### TASK TO COMPLETE:
Go over these records and count the lines with the string "will" in them; the count is all that should be returned.

Pixel coordinate grounding data
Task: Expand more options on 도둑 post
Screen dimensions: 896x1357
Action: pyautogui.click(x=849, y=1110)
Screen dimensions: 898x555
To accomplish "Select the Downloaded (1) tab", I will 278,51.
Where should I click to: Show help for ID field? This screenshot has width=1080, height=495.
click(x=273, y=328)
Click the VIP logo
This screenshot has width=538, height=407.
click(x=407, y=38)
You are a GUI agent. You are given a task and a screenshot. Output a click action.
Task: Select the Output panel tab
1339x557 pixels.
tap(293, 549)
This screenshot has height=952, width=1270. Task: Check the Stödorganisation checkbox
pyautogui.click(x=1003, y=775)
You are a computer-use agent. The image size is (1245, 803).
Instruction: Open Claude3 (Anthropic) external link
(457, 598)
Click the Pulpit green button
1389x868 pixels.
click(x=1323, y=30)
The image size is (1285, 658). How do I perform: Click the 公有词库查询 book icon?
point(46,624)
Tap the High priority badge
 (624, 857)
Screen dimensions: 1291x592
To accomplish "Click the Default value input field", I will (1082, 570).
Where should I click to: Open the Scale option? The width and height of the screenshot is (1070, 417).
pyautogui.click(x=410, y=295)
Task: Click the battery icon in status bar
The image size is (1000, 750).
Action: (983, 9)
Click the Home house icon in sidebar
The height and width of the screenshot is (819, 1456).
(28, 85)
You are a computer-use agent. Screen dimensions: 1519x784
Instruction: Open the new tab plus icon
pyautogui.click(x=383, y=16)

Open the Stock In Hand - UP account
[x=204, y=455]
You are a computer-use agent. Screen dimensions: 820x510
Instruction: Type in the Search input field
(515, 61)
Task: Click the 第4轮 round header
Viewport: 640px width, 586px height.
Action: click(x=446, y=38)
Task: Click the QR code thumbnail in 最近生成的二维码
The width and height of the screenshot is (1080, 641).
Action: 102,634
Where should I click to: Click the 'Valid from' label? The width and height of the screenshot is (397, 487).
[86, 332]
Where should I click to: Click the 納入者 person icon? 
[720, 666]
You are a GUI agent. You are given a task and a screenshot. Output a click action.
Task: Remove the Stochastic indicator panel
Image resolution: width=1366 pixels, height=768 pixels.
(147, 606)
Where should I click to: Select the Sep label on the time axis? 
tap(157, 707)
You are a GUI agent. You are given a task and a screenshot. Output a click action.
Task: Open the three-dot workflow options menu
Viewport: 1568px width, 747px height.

### SOLUTION BELOW:
2